Fans of both Hitch and cinema of that glorious post-WWII era typically disagree most, while most others think I am talking about a bio-pic of rapper Biggie Smalls. I don’t know about B.I.G.’s movie, but this Notorious has about a dozen cinematic and storytelling highlights that could be used in a film narrative class. And its emotional roots run deep through a precisely told, morally ambiguous suspense story, effortlessly creating the subtexts above. But when people inevitably ask ‘why?’, I usually answer ‘because there’s lots of sex’. Not exactly, of course. The movie was made to 1946 purity standards, so there are no kisses longer than three seconds, but the meaning and power of sex - the home of such fear and love between us - occupies a good part of the movie’s heart. One of the smartest things Roger Ebert ever said was that Ingrid Bergman combines the noble and the carnal like nobody else, and it is her lusty, vulnerable flame that gives the movie heat. Ingrid (Alicia) is the notorious one of the title, which means she has like a national reputation for getting down. Ripe for the picking then, she is recruited by all-business secret agent Cary Grant (Devlin) to love up on an expat Nazi in Brazil and find out his evil plans. In a brilliant bit of smarmy yet sentimental casting, Claude Rains plays the horny Nazi, who turns out to embody the flip side of all of this fear – for he is left the fool, killed because he was not scared enough of the vagaries of love.

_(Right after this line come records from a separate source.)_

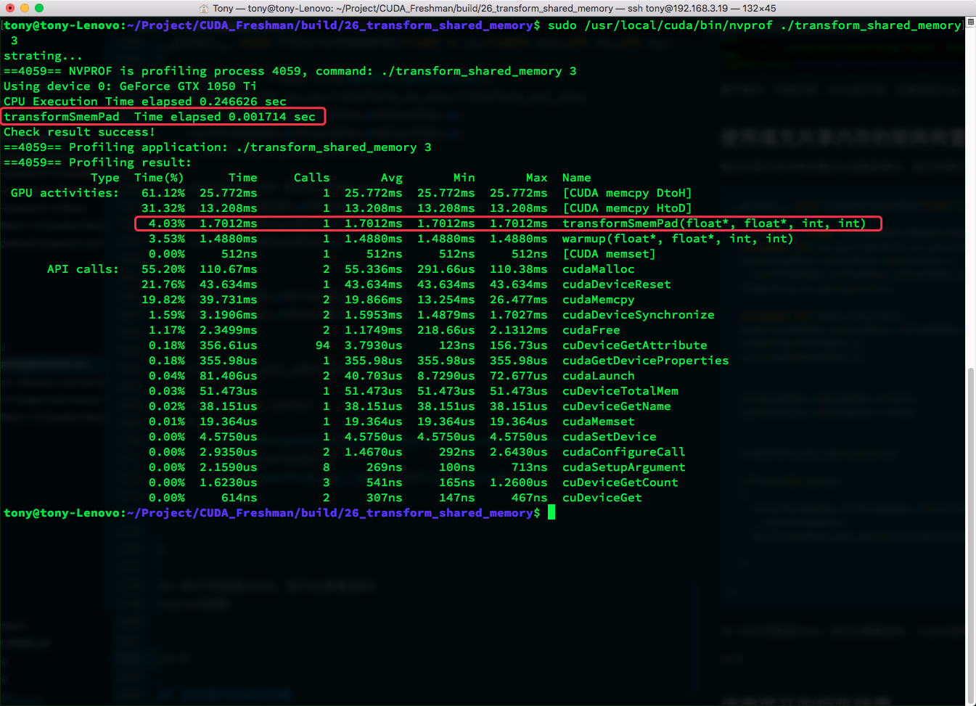This screenshot has height=706, width=976.
Task: Click the cuDeviceGetAttribute entry
Action: pos(634,345)
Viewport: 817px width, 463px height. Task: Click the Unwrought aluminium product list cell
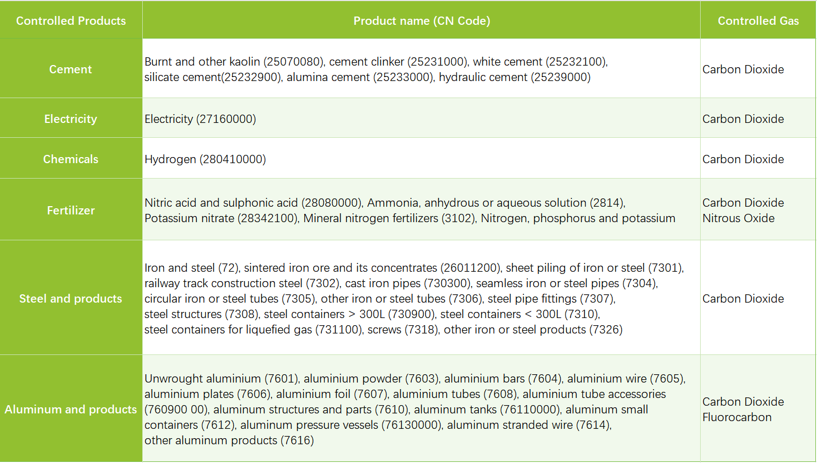413,410
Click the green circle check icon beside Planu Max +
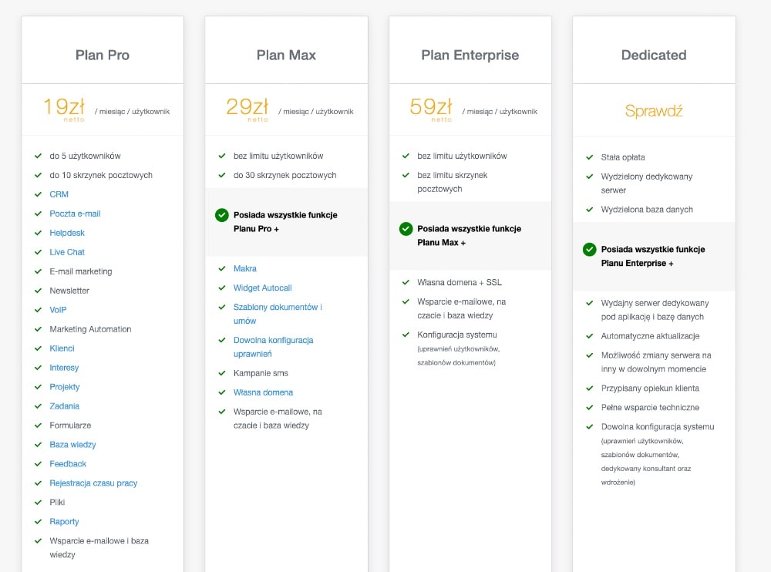The height and width of the screenshot is (572, 771). pyautogui.click(x=406, y=229)
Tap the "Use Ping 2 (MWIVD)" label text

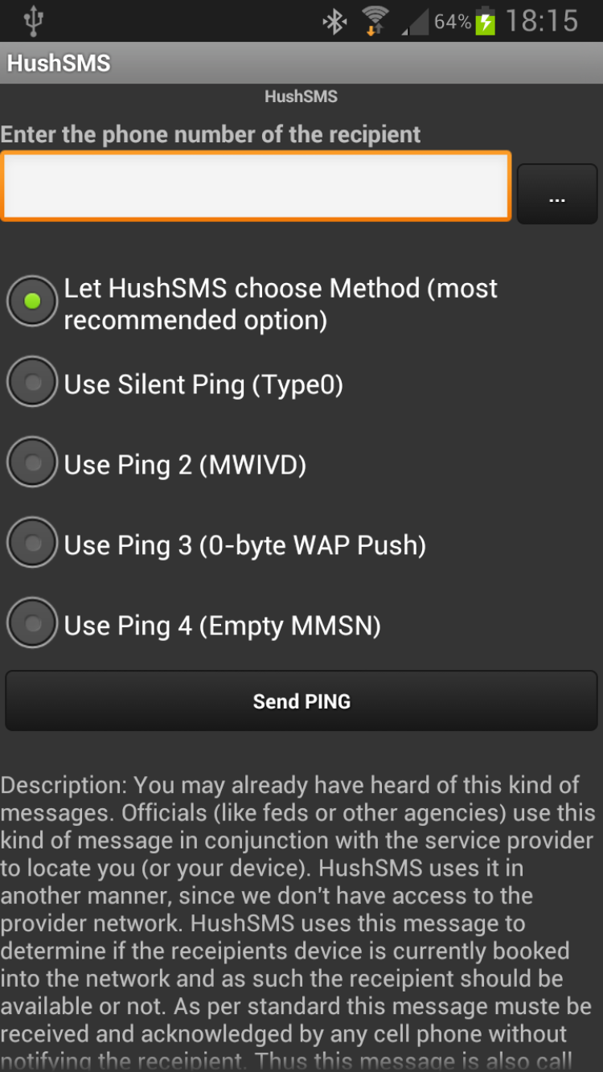pyautogui.click(x=185, y=465)
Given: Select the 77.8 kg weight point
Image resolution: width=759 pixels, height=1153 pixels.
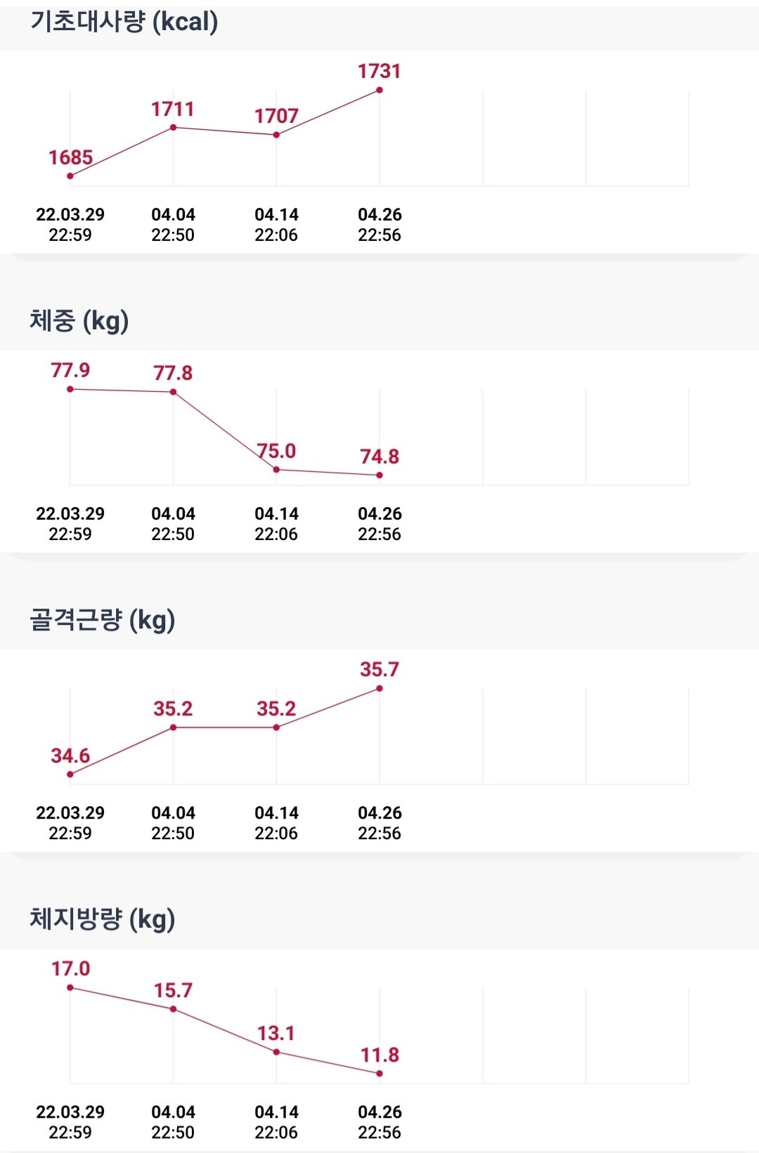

In the guise of this intrigue, we are treated to a frank back and forth about trust and politics within a relationship. As Devlin falls for lovely, charming Alicia, he keeps his distance, for how could he believe in someone willing to seduce and eventually marry a man for information – even if it was at his request and for the good of the world?! She is ‘notorious’ after all, and he is only doing his job. Alicia just wants someone good to show some faith in her, but how good could Devlin really be if he’s willing to pimp her out? Or perhaps she really is worthy of her notoriety and not anything but pimping anyway. In a movie of slings and arrows, there are a few beautiful, shining moments of coming together – the most famous of which is the so-called ‘longest kiss’ in movies. It is a delicately erotic, gentle way around the rules of what could be shown at the time. No denying Hitch was a genius, but unlike in some of his other movies, here his artistic solution displays a sweet sexuality instead of an obsessive one.